— Try it —
All records that follow are to be restated exactly.

— Extracted data —
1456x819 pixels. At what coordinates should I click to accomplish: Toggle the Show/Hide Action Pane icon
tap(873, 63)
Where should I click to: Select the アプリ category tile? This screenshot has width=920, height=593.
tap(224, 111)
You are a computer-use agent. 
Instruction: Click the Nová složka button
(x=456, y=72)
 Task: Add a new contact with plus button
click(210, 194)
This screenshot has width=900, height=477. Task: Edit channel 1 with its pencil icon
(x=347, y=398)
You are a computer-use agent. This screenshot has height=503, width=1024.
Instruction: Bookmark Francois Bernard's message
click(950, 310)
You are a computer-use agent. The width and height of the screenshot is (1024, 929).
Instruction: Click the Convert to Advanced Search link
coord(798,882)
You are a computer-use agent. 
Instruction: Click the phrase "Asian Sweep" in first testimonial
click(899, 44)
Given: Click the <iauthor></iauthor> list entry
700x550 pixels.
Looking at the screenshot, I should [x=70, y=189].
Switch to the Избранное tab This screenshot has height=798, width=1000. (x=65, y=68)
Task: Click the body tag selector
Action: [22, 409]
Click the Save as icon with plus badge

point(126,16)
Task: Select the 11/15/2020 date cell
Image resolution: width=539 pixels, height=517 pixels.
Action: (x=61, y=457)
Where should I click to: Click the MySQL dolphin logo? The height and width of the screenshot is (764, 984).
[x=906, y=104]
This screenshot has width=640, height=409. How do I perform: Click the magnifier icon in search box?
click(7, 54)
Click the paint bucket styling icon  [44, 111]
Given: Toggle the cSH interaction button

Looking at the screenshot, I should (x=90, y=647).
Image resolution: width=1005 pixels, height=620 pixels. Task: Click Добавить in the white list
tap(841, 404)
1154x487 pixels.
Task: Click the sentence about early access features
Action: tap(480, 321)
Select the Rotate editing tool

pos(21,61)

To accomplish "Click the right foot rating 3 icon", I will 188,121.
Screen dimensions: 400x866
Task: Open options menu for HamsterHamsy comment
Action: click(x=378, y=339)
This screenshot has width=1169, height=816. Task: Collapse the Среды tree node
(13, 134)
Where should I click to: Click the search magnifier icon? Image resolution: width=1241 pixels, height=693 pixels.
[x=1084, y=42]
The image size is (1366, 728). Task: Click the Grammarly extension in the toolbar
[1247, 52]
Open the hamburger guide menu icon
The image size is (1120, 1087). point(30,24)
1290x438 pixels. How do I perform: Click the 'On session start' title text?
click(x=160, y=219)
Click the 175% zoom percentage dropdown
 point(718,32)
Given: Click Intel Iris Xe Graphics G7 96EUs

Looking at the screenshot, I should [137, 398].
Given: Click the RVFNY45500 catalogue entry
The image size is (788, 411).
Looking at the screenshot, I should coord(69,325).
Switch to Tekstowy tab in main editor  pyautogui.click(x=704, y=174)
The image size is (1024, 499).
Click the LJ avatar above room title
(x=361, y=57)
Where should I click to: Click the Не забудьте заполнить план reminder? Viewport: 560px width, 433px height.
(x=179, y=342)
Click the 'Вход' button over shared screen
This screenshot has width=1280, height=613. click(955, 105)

— Answer to this exercise —
1456x819 pixels. At what coordinates should I click to accomplish: Toggle the Show/Hide Action Pane icon
tap(873, 63)
Where should I click to: Select the アプリ category tile? This screenshot has width=920, height=593.
tap(224, 111)
You are a computer-use agent. 
Instruction: Click the Nová složka button
(x=456, y=72)
 Task: Add a new contact with plus button
click(210, 194)
This screenshot has width=900, height=477. Task: Edit channel 1 with its pencil icon
(x=347, y=398)
You are a computer-use agent. This screenshot has height=503, width=1024.
Instruction: Bookmark Francois Bernard's message
click(950, 310)
You are a computer-use agent. The width and height of the screenshot is (1024, 929).
Instruction: Click the Convert to Advanced Search link
coord(798,882)
You are a computer-use agent. 
Instruction: Click the phrase "Asian Sweep" in first testimonial
click(899, 44)
Given: Click the <iauthor></iauthor> list entry
700x550 pixels.
Looking at the screenshot, I should [x=70, y=189].
Switch to the Избранное tab This screenshot has height=798, width=1000. (x=65, y=68)
Task: Click the body tag selector
Action: [22, 409]
Click the Save as icon with plus badge

point(126,16)
Task: Select the 11/15/2020 date cell
Image resolution: width=539 pixels, height=517 pixels.
Action: (x=61, y=457)
Where should I click to: Click the MySQL dolphin logo? The height and width of the screenshot is (764, 984).
[x=906, y=104]
This screenshot has width=640, height=409. How do I perform: Click the magnifier icon in search box?
click(7, 54)
Click the paint bucket styling icon  [44, 111]
Given: Toggle the cSH interaction button

Looking at the screenshot, I should (x=90, y=647).
Image resolution: width=1005 pixels, height=620 pixels. Task: Click Добавить in the white list
tap(841, 404)
1154x487 pixels.
Task: Click the sentence about early access features
Action: tap(480, 321)
Select the Rotate editing tool

pos(21,61)

To accomplish "Click the right foot rating 3 icon", I will 188,121.
Screen dimensions: 400x866
Task: Open options menu for HamsterHamsy comment
Action: click(x=378, y=339)
This screenshot has width=1169, height=816. Task: Collapse the Среды tree node
(13, 134)
Where should I click to: Click the search magnifier icon? Image resolution: width=1241 pixels, height=693 pixels.
[x=1084, y=42]
The image size is (1366, 728). Task: Click the Grammarly extension in the toolbar
[1247, 52]
Open the hamburger guide menu icon
The image size is (1120, 1087). point(30,24)
1290x438 pixels. How do I perform: Click the 'On session start' title text?
click(x=160, y=219)
Click the 175% zoom percentage dropdown
 point(718,32)
Given: Click Intel Iris Xe Graphics G7 96EUs

Looking at the screenshot, I should [137, 398].
Given: Click the RVFNY45500 catalogue entry
The image size is (788, 411).
Looking at the screenshot, I should coord(69,325).
Switch to Tekstowy tab in main editor  pyautogui.click(x=704, y=174)
The image size is (1024, 499).
Click the LJ avatar above room title
(x=361, y=57)
Where should I click to: Click the Не забудьте заполнить план reminder? Viewport: 560px width, 433px height.
(x=179, y=342)
Click the 'Вход' button over shared screen
This screenshot has width=1280, height=613. click(955, 105)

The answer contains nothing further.